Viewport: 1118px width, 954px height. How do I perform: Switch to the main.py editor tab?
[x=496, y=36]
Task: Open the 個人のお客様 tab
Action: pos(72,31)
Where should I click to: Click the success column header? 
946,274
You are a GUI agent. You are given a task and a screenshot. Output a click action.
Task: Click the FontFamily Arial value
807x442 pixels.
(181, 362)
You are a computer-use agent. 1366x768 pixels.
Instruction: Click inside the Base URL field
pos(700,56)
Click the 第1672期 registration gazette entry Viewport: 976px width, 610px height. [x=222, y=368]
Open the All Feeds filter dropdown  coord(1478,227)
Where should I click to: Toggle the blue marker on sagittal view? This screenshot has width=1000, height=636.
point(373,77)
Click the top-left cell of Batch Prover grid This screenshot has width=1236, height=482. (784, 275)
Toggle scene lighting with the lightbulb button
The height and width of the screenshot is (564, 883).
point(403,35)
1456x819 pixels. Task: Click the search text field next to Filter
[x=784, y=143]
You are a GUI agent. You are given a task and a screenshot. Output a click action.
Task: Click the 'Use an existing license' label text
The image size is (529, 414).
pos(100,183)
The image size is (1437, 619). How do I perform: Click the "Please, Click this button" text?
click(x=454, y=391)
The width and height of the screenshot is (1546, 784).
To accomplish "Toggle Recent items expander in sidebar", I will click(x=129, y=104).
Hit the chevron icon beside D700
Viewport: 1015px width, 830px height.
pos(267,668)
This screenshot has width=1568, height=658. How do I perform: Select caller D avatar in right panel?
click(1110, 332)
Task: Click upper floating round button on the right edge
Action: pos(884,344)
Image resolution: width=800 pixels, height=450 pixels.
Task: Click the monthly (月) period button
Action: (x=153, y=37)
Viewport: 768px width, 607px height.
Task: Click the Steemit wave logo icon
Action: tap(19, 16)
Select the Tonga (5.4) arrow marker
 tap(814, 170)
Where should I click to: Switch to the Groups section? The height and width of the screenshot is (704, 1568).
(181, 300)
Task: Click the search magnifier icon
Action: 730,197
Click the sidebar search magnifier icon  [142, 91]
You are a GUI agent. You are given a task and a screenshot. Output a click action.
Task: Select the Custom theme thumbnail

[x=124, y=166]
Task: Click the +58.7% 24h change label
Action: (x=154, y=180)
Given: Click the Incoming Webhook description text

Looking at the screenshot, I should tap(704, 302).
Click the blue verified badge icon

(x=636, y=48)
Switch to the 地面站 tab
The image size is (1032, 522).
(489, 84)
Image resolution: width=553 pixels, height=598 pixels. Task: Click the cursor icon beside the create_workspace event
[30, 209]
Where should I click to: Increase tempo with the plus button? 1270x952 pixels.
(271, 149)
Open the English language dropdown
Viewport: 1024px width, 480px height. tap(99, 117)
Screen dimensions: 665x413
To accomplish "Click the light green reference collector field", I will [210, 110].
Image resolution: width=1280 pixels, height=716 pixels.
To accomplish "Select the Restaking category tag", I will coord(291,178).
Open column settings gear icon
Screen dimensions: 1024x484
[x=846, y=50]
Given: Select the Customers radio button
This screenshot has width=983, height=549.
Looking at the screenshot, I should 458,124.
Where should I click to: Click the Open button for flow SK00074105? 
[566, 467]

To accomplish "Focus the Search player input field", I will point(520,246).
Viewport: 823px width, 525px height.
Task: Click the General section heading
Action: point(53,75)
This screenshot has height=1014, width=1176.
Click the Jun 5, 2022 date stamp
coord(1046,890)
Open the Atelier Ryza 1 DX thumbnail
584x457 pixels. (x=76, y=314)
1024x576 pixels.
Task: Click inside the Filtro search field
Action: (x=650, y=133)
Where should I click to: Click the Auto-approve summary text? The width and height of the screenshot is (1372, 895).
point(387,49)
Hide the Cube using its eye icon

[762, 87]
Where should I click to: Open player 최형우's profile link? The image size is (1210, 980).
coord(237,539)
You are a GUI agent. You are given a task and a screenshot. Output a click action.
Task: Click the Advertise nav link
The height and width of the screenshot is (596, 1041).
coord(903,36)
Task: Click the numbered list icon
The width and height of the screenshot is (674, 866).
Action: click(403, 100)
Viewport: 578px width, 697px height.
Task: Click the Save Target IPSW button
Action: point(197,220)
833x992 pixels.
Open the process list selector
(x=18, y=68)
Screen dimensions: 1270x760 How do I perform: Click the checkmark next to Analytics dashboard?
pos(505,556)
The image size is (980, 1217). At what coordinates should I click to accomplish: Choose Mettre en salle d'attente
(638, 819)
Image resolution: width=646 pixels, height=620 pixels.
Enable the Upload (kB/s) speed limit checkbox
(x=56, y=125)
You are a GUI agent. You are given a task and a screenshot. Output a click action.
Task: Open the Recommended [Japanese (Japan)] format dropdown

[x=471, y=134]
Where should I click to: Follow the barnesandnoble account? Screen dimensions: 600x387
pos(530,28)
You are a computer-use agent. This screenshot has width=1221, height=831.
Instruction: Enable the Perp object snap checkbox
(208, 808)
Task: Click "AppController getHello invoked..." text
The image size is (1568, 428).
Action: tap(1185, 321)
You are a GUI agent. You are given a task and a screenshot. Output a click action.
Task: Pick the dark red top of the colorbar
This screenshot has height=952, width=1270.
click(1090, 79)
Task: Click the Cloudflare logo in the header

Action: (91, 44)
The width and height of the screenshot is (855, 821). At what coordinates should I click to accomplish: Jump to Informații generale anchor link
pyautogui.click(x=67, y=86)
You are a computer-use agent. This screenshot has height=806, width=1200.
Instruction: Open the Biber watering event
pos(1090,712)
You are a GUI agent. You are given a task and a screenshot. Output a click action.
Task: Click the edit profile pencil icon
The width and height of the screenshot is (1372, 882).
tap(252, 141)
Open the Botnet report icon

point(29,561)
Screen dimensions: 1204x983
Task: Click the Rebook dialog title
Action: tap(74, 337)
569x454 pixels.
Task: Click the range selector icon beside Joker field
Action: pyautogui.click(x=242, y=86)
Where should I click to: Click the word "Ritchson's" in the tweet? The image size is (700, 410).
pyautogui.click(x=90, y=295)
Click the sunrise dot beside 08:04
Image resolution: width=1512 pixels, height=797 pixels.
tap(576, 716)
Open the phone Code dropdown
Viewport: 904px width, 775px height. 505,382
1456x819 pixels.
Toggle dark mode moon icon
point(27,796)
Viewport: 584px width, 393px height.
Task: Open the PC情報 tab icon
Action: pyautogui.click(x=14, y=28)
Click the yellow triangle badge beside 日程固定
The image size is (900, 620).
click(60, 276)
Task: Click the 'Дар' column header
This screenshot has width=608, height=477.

══════

**WORK REQUIRED**
Copy out the entries above without altering a single character.

**THE ANSWER**
Viewport: 1118px width, 954px height. How do I perform: Switch to the main.py editor tab?
[x=496, y=36]
Task: Open the 個人のお客様 tab
Action: pos(72,31)
Where should I click to: Click the success column header? 
946,274
You are a GUI agent. You are given a task and a screenshot. Output a click action.
Task: Click the FontFamily Arial value
807x442 pixels.
(181, 362)
You are a computer-use agent. 1366x768 pixels.
Instruction: Click inside the Base URL field
pos(700,56)
Click the 第1672期 registration gazette entry Viewport: 976px width, 610px height. [x=222, y=368]
Open the All Feeds filter dropdown  coord(1478,227)
Where should I click to: Toggle the blue marker on sagittal view? This screenshot has width=1000, height=636.
point(373,77)
Click the top-left cell of Batch Prover grid This screenshot has width=1236, height=482. (784, 275)
Toggle scene lighting with the lightbulb button
The height and width of the screenshot is (564, 883).
point(403,35)
1456x819 pixels. Task: Click the search text field next to Filter
[x=784, y=143]
You are a GUI agent. You are given a task and a screenshot. Output a click action.
Task: Click the 'Use an existing license' label text
The image size is (529, 414).
pos(100,183)
The image size is (1437, 619). How do I perform: Click the "Please, Click this button" text?
click(x=454, y=391)
The width and height of the screenshot is (1546, 784).
To accomplish "Toggle Recent items expander in sidebar", I will click(x=129, y=104).
Hit the chevron icon beside D700
Viewport: 1015px width, 830px height.
pos(267,668)
This screenshot has width=1568, height=658. How do I perform: Select caller D avatar in right panel?
click(1110, 332)
Task: Click upper floating round button on the right edge
Action: pos(884,344)
Image resolution: width=800 pixels, height=450 pixels.
Task: Click the monthly (月) period button
Action: (x=153, y=37)
Viewport: 768px width, 607px height.
Task: Click the Steemit wave logo icon
Action: tap(19, 16)
Select the Tonga (5.4) arrow marker
 tap(814, 170)
Where should I click to: Switch to the Groups section? The height and width of the screenshot is (704, 1568).
(181, 300)
Task: Click the search magnifier icon
Action: 730,197
Click the sidebar search magnifier icon  [142, 91]
You are a GUI agent. You are given a task and a screenshot. Output a click action.
Task: Select the Custom theme thumbnail

[x=124, y=166]
Task: Click the +58.7% 24h change label
Action: (x=154, y=180)
Given: Click the Incoming Webhook description text

Looking at the screenshot, I should tap(704, 302).
Click the blue verified badge icon

(x=636, y=48)
Switch to the 地面站 tab
The image size is (1032, 522).
(489, 84)
Image resolution: width=553 pixels, height=598 pixels. Task: Click the cursor icon beside the create_workspace event
[30, 209]
Where should I click to: Increase tempo with the plus button? 1270x952 pixels.
(271, 149)
Open the English language dropdown
Viewport: 1024px width, 480px height. tap(99, 117)
Screen dimensions: 665x413
To accomplish "Click the light green reference collector field", I will [210, 110].
Image resolution: width=1280 pixels, height=716 pixels.
To accomplish "Select the Restaking category tag", I will coord(291,178).
Open column settings gear icon
Screen dimensions: 1024x484
[x=846, y=50]
Given: Select the Customers radio button
This screenshot has width=983, height=549.
Looking at the screenshot, I should 458,124.
Where should I click to: Click the Open button for flow SK00074105? 
[566, 467]

To accomplish "Focus the Search player input field", I will point(520,246).
Viewport: 823px width, 525px height.
Task: Click the General section heading
Action: point(53,75)
This screenshot has height=1014, width=1176.
Click the Jun 5, 2022 date stamp
coord(1046,890)
Open the Atelier Ryza 1 DX thumbnail
584x457 pixels. (x=76, y=314)
1024x576 pixels.
Task: Click inside the Filtro search field
Action: (x=650, y=133)
Where should I click to: Click the Auto-approve summary text? The width and height of the screenshot is (1372, 895).
point(387,49)
Hide the Cube using its eye icon

[762, 87]
Where should I click to: Open player 최형우's profile link? The image size is (1210, 980).
coord(237,539)
You are a GUI agent. You are given a task and a screenshot. Output a click action.
Task: Click the Advertise nav link
The height and width of the screenshot is (596, 1041).
coord(903,36)
Task: Click the numbered list icon
The width and height of the screenshot is (674, 866).
Action: click(403, 100)
Viewport: 578px width, 697px height.
Task: Click the Save Target IPSW button
Action: point(197,220)
833x992 pixels.
Open the process list selector
(x=18, y=68)
Screen dimensions: 1270x760 How do I perform: Click the checkmark next to Analytics dashboard?
pos(505,556)
The image size is (980, 1217). At what coordinates should I click to accomplish: Choose Mettre en salle d'attente
(638, 819)
Image resolution: width=646 pixels, height=620 pixels.
Enable the Upload (kB/s) speed limit checkbox
(x=56, y=125)
You are a GUI agent. You are given a task and a screenshot. Output a click action.
Task: Open the Recommended [Japanese (Japan)] format dropdown

[x=471, y=134]
Where should I click to: Follow the barnesandnoble account? Screen dimensions: 600x387
pos(530,28)
You are a computer-use agent. This screenshot has width=1221, height=831.
Instruction: Enable the Perp object snap checkbox
(208, 808)
Task: Click "AppController getHello invoked..." text
The image size is (1568, 428).
Action: tap(1185, 321)
You are a GUI agent. You are given a task and a screenshot. Output a click action.
Task: Pick the dark red top of the colorbar
This screenshot has height=952, width=1270.
click(1090, 79)
Task: Click the Cloudflare logo in the header

Action: (91, 44)
The width and height of the screenshot is (855, 821). At what coordinates should I click to accomplish: Jump to Informații generale anchor link
pyautogui.click(x=67, y=86)
You are a computer-use agent. This screenshot has height=806, width=1200.
Instruction: Open the Biber watering event
pos(1090,712)
You are a GUI agent. You are given a task and a screenshot. Output a click action.
Task: Click the edit profile pencil icon
The width and height of the screenshot is (1372, 882).
tap(252, 141)
Open the Botnet report icon

point(29,561)
Screen dimensions: 1204x983
Task: Click the Rebook dialog title
Action: tap(74, 337)
569x454 pixels.
Task: Click the range selector icon beside Joker field
Action: pyautogui.click(x=242, y=86)
Where should I click to: Click the word "Ritchson's" in the tweet? The image size is (700, 410).
pyautogui.click(x=90, y=295)
Click the sunrise dot beside 08:04
Image resolution: width=1512 pixels, height=797 pixels.
tap(576, 716)
Open the phone Code dropdown
Viewport: 904px width, 775px height. 505,382
1456x819 pixels.
Toggle dark mode moon icon
point(27,796)
Viewport: 584px width, 393px height.
Task: Open the PC情報 tab icon
Action: pyautogui.click(x=14, y=28)
Click the yellow triangle badge beside 日程固定
The image size is (900, 620).
click(60, 276)
Task: Click the 'Дар' column header
This screenshot has width=608, height=477.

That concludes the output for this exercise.